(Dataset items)
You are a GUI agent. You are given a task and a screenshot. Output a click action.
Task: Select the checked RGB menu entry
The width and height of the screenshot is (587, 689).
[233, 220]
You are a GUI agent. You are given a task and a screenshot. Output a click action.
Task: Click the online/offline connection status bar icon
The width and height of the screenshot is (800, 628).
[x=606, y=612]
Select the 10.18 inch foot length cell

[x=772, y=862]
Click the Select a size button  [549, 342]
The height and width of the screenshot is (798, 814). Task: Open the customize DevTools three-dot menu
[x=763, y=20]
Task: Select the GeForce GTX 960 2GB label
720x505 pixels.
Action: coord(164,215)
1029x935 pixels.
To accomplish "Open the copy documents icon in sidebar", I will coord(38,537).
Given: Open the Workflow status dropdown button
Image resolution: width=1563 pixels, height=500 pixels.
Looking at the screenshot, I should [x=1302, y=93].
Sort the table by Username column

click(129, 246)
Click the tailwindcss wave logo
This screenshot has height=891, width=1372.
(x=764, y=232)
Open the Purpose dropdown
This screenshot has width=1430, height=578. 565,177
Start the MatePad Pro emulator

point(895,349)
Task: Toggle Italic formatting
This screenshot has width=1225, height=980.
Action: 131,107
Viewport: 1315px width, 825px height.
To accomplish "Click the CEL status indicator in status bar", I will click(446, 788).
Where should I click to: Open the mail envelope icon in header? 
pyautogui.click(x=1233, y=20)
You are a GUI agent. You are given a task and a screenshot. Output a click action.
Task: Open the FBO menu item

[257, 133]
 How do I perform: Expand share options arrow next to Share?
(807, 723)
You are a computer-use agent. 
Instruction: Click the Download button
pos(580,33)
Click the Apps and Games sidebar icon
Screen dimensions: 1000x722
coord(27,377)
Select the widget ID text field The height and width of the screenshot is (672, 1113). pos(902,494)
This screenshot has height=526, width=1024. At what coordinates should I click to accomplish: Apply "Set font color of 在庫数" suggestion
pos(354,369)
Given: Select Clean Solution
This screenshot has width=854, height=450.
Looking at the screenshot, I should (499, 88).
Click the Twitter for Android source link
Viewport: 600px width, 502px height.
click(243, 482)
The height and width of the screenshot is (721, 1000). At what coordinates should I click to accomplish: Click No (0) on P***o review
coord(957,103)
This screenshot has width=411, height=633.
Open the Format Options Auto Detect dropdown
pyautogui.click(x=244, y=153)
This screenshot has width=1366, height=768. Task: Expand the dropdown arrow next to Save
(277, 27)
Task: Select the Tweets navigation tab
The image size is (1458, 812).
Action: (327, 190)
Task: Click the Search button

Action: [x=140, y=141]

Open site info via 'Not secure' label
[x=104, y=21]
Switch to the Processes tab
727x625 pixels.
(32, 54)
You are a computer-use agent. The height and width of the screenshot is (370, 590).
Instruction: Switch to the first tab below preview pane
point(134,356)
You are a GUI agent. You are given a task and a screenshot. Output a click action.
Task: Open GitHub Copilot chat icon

WORK TO BE COMPLETED =
Print every record above exactly as it appears.

ANSWER BOX =
You are a GUI agent. You are given a task and a screenshot. Output a click action.
Task: Select the checked RGB menu entry
The width and height of the screenshot is (587, 689).
[233, 220]
You are a GUI agent. You are given a task and a screenshot. Output a click action.
Task: Click the online/offline connection status bar icon
The width and height of the screenshot is (800, 628).
[x=606, y=612]
Select the 10.18 inch foot length cell

[x=772, y=862]
Click the Select a size button  [549, 342]
The height and width of the screenshot is (798, 814). Task: Open the customize DevTools three-dot menu
[x=763, y=20]
Task: Select the GeForce GTX 960 2GB label
720x505 pixels.
Action: coord(164,215)
1029x935 pixels.
To accomplish "Open the copy documents icon in sidebar", I will coord(38,537).
Given: Open the Workflow status dropdown button
Image resolution: width=1563 pixels, height=500 pixels.
Looking at the screenshot, I should [x=1302, y=93].
Sort the table by Username column

click(129, 246)
Click the tailwindcss wave logo
This screenshot has height=891, width=1372.
(x=764, y=232)
Open the Purpose dropdown
This screenshot has width=1430, height=578. 565,177
Start the MatePad Pro emulator

point(895,349)
Task: Toggle Italic formatting
This screenshot has width=1225, height=980.
Action: 131,107
Viewport: 1315px width, 825px height.
To accomplish "Click the CEL status indicator in status bar", I will click(446, 788).
Where should I click to: Open the mail envelope icon in header? 
pyautogui.click(x=1233, y=20)
You are a GUI agent. You are given a task and a screenshot. Output a click action.
Task: Open the FBO menu item

[257, 133]
 How do I perform: Expand share options arrow next to Share?
(807, 723)
You are a computer-use agent. 
Instruction: Click the Download button
pos(580,33)
Click the Apps and Games sidebar icon
Screen dimensions: 1000x722
coord(27,377)
Select the widget ID text field The height and width of the screenshot is (672, 1113). pos(902,494)
This screenshot has height=526, width=1024. At what coordinates should I click to accomplish: Apply "Set font color of 在庫数" suggestion
pos(354,369)
Given: Select Clean Solution
This screenshot has width=854, height=450.
Looking at the screenshot, I should (499, 88).
Click the Twitter for Android source link
Viewport: 600px width, 502px height.
click(243, 482)
The height and width of the screenshot is (721, 1000). At what coordinates should I click to accomplish: Click No (0) on P***o review
coord(957,103)
This screenshot has width=411, height=633.
Open the Format Options Auto Detect dropdown
pyautogui.click(x=244, y=153)
This screenshot has width=1366, height=768. Task: Expand the dropdown arrow next to Save
(277, 27)
Task: Select the Tweets navigation tab
The image size is (1458, 812).
Action: (327, 190)
Task: Click the Search button

Action: [x=140, y=141]

Open site info via 'Not secure' label
[x=104, y=21]
Switch to the Processes tab
727x625 pixels.
(32, 54)
You are a computer-use agent. The height and width of the screenshot is (370, 590).
Instruction: Switch to the first tab below preview pane
point(134,356)
You are a GUI agent. You are given a task and a screenshot. Output a click action.
Task: Open GitHub Copilot chat icon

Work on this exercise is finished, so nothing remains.